Where does the string "Click" appear in the records? Copy every line that contains it.

## GIVEN INFORMATION
--

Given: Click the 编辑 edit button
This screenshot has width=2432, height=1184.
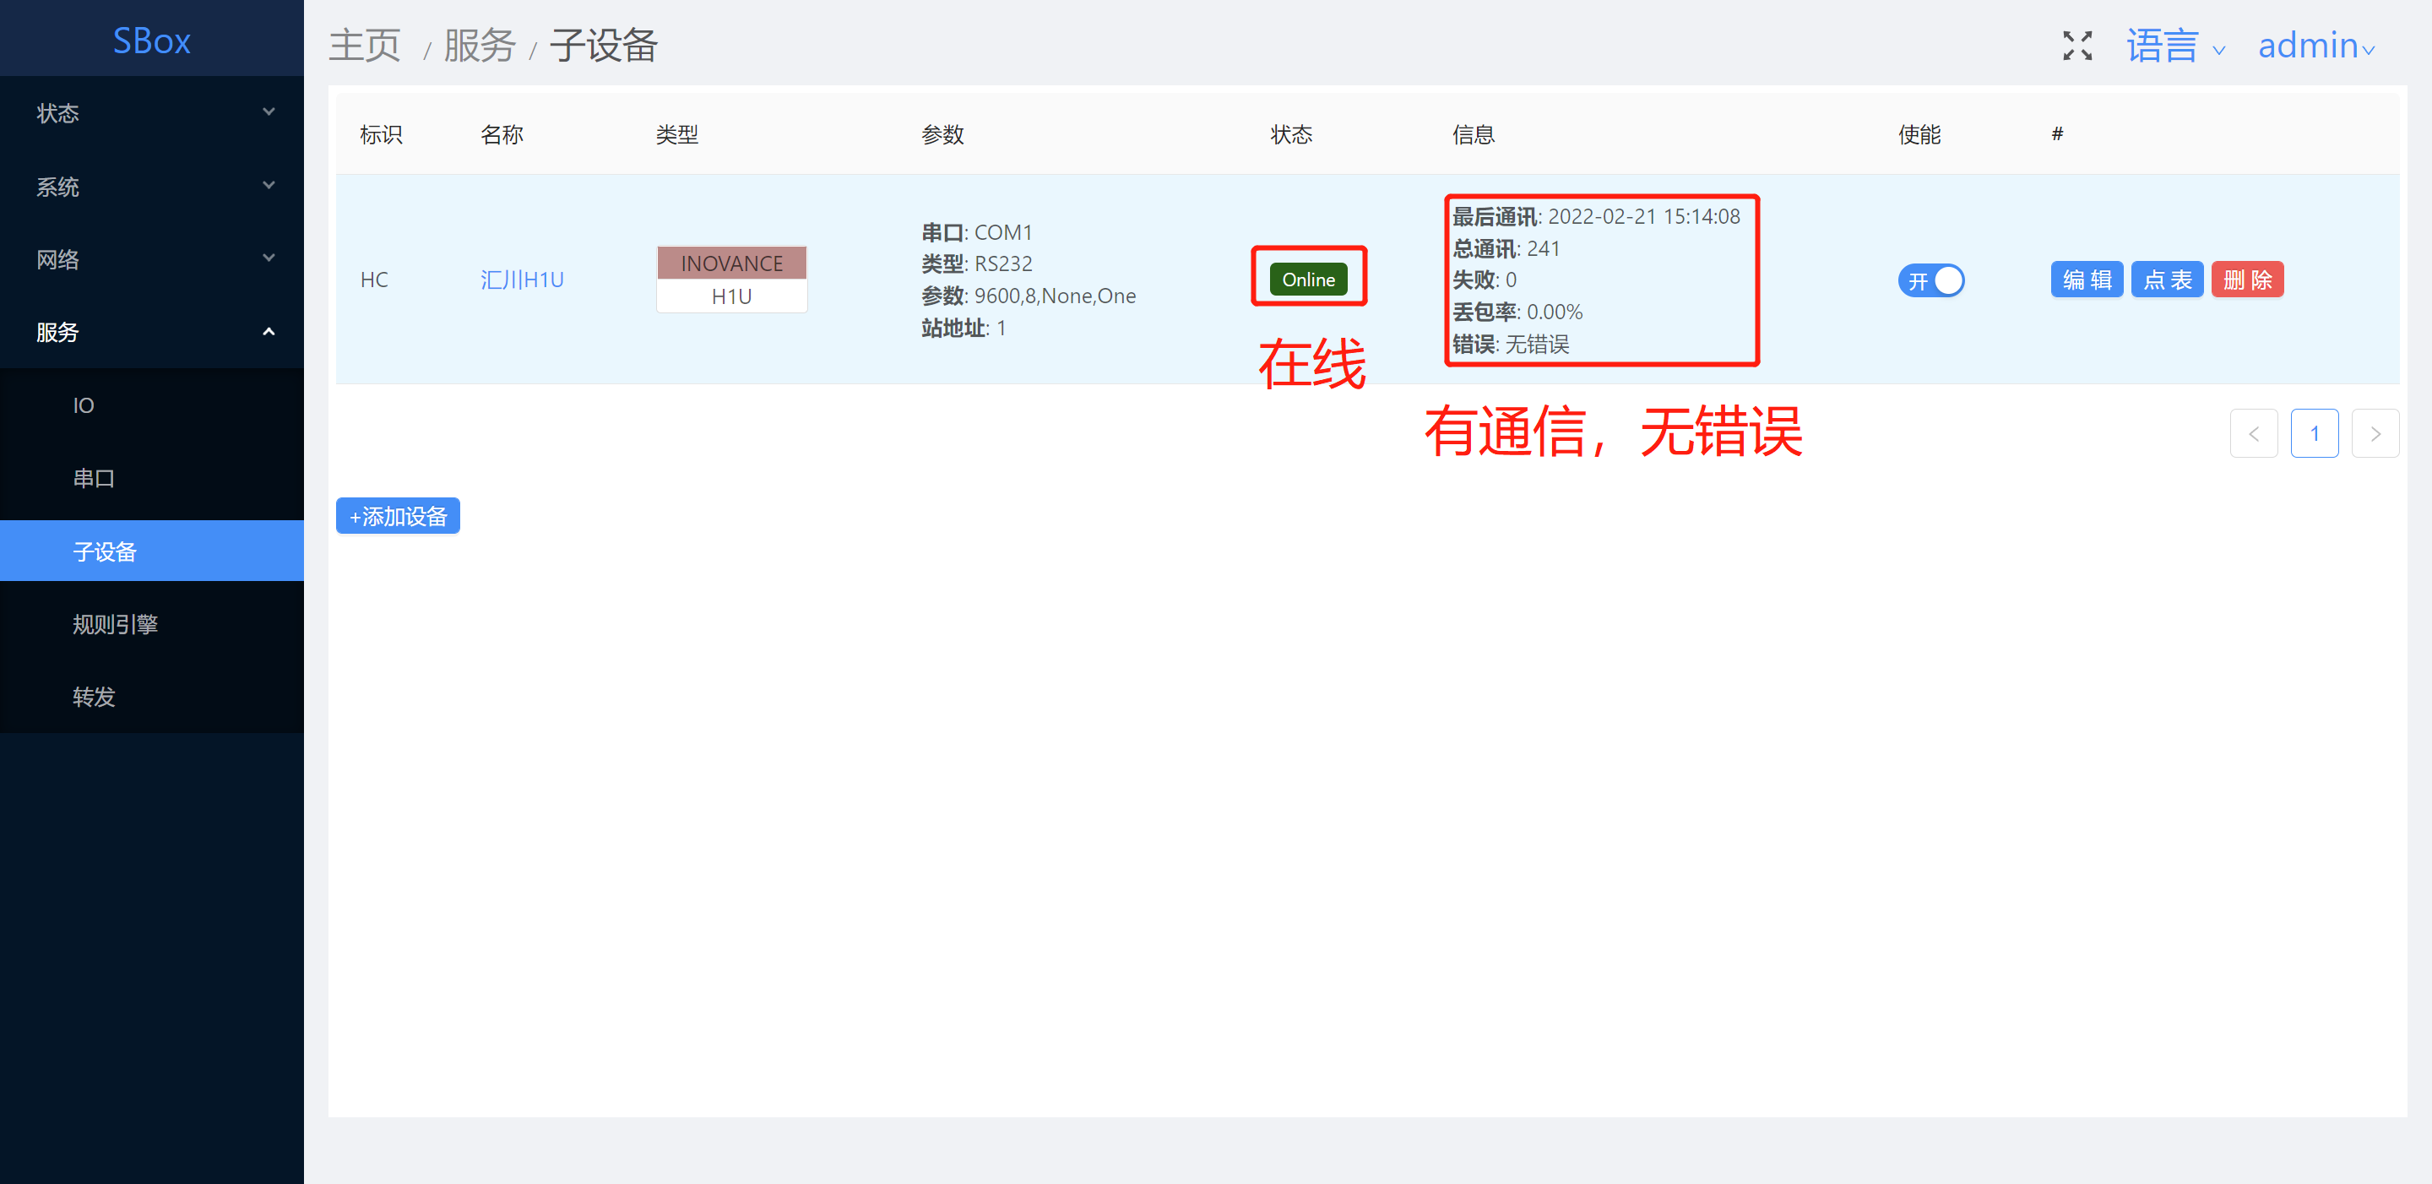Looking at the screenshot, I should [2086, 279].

--

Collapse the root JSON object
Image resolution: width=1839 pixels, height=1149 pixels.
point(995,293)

--

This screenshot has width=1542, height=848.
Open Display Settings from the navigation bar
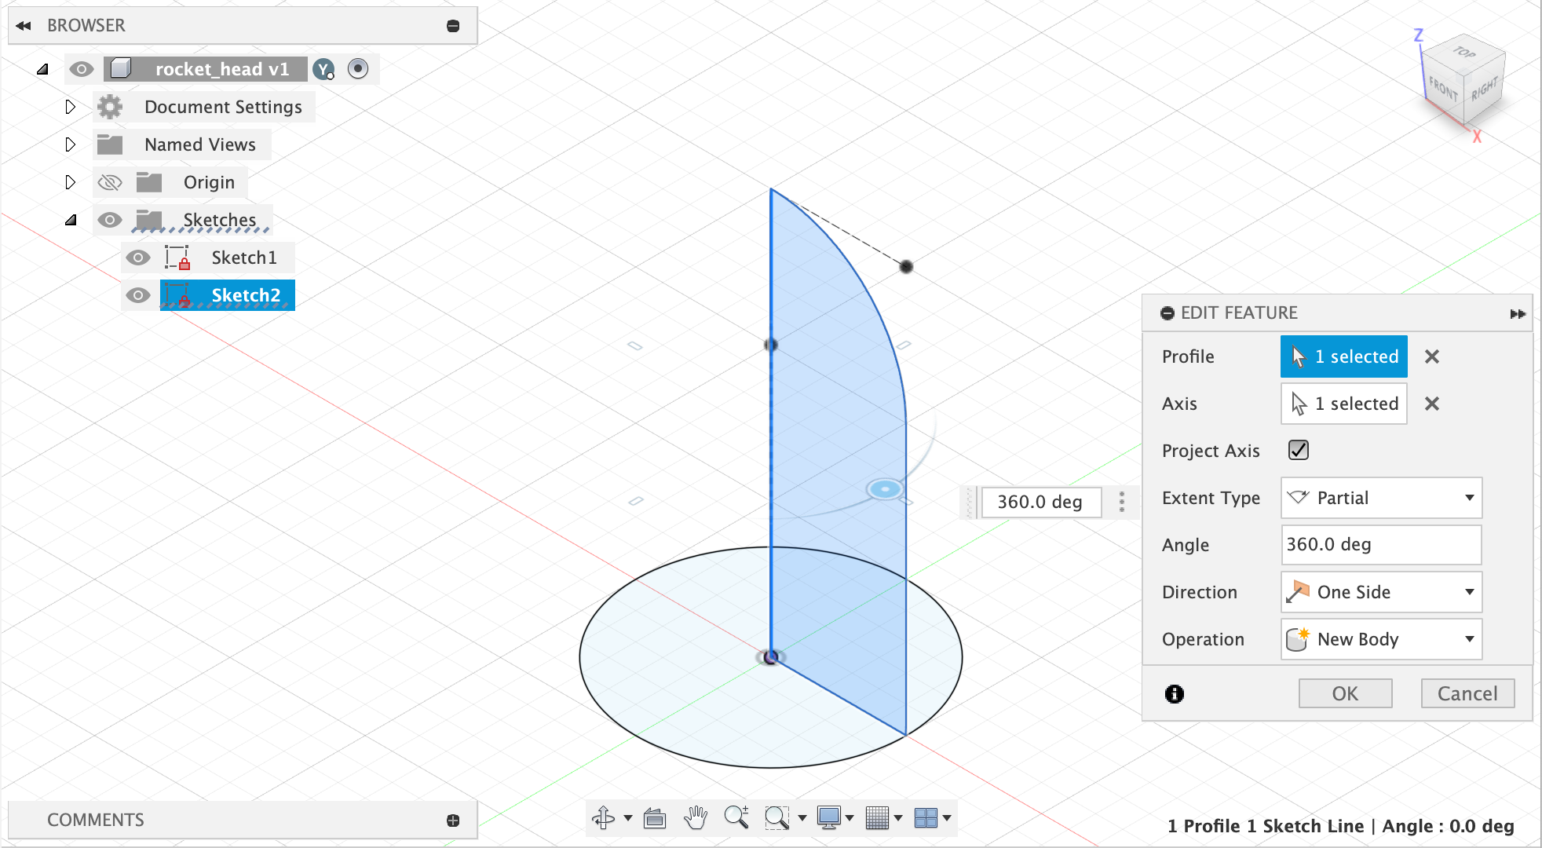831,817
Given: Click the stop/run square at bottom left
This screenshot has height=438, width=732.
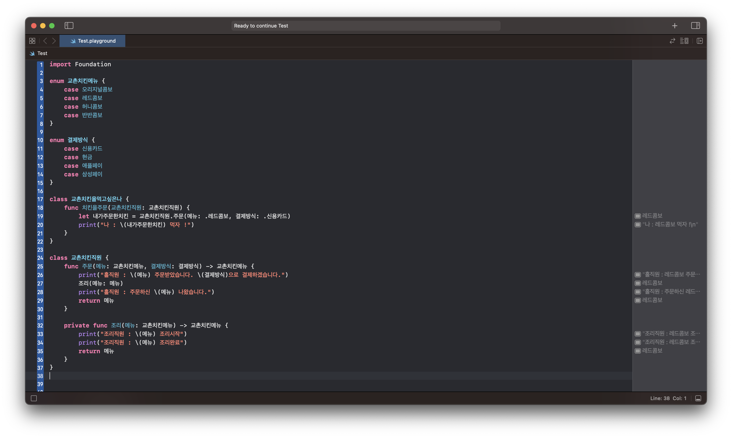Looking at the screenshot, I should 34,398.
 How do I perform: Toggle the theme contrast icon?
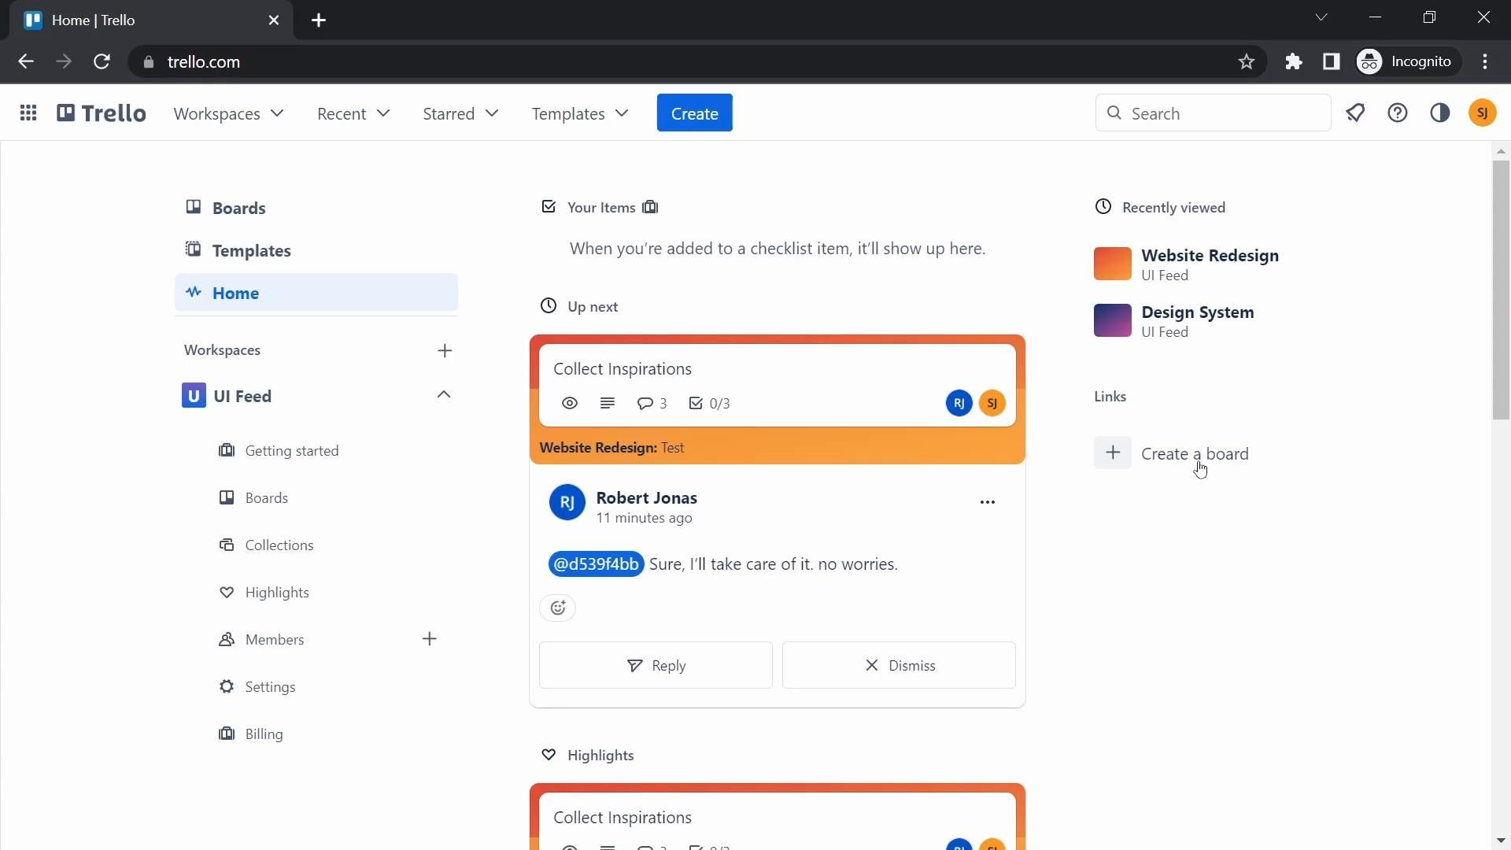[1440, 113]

--

## ANSWER TO THE EXERCISE
Given: Click the 编辑 edit button
Given: Click the stop/run square at bottom left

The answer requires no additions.